After the layout generation completed, we import the layout of F-ASGC into the 3D FDTD simulation, which is connected to a single-mode waveguide. We set the central position of the Gaussian light source as ${z_{gf}} = {z_g} + {R_0} = \textrm{29 }\mathrm{\mu }\textrm{m}$. The rest of the simulation settings are the same as the S-ASGC’s. Figure 11 presents the electric field ${E_y}$ distribution of the F-ASGC, wherein Fig. 11(a) is the top view and Fig. 11(b) is the side view. The ${E_y}$ profile in the top view demonstrates a good focusing effect, which proves the correctness of our layout generation algorithm. In the side view, the green line shows the position of the Gaussian light source. Most of the light enters the single-mode waveguide on the left, while part of the light continues to propagate downward and forms a reflection on the substrate interface. The reflected light can coherently enhance the light coupled into the waveguide due to the optimized diffraction angle $\theta = 34^\circ $.

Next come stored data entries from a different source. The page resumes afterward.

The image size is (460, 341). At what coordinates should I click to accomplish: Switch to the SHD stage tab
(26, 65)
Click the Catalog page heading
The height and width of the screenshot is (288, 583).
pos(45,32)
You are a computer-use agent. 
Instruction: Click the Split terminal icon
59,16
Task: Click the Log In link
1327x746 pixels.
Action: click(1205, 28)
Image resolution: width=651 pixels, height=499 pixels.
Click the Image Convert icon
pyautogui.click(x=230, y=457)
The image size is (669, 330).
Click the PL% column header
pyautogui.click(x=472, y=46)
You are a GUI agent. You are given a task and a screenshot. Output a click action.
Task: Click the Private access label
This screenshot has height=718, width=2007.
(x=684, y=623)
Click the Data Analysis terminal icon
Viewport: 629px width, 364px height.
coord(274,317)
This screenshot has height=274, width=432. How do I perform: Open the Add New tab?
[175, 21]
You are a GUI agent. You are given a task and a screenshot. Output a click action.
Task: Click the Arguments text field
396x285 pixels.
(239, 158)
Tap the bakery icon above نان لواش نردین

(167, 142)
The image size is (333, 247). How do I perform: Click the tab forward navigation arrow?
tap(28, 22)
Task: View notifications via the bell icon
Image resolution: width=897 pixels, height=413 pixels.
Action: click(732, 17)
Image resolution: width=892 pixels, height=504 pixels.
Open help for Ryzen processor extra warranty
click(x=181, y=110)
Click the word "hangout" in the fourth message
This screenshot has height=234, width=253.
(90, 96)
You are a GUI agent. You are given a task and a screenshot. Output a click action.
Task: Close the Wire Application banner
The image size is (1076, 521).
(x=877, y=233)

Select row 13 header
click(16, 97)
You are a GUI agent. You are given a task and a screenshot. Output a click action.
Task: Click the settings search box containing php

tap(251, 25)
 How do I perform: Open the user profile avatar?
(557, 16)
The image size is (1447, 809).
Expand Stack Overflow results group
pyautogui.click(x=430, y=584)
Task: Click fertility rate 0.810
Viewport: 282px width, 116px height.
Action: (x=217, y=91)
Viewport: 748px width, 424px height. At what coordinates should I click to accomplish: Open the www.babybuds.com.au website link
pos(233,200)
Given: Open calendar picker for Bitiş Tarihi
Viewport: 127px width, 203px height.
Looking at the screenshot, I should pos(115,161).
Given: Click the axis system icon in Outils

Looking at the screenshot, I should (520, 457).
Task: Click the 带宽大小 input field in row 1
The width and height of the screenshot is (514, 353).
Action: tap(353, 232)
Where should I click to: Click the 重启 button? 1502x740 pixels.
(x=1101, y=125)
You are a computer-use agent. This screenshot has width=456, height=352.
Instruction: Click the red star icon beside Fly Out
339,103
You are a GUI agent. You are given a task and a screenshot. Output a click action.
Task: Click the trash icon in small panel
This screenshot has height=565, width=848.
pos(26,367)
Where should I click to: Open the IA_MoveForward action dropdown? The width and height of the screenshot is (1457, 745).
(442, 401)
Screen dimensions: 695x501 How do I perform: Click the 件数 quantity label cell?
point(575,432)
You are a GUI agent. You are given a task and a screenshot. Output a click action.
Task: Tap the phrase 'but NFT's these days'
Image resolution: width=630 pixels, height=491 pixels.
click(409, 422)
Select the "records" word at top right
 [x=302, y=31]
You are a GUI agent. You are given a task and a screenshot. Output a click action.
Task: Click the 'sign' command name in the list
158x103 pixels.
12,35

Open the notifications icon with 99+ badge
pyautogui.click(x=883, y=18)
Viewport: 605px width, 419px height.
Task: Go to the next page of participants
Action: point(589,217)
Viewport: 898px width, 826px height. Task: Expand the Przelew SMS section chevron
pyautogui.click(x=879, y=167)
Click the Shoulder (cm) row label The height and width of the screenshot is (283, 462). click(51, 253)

Fig. 11. The electric field ${E_y}$ distribution of the F-ASGC. (a) the top view and (b) the side view. The ${E_y}$ in the top view shows a good focusing effect, which proves our layout generation algorithm is correct. In the side view, the green line represents the Gaussian light source. Most of the light enters the single-mode waveguide on the left, while part of the light continues to propagate downward and forms a reflection on the substrate interface. The reflected light can coherently enhance the light coupled into the waveguide due to the optimized diffraction angle $\theta = 34^\circ $.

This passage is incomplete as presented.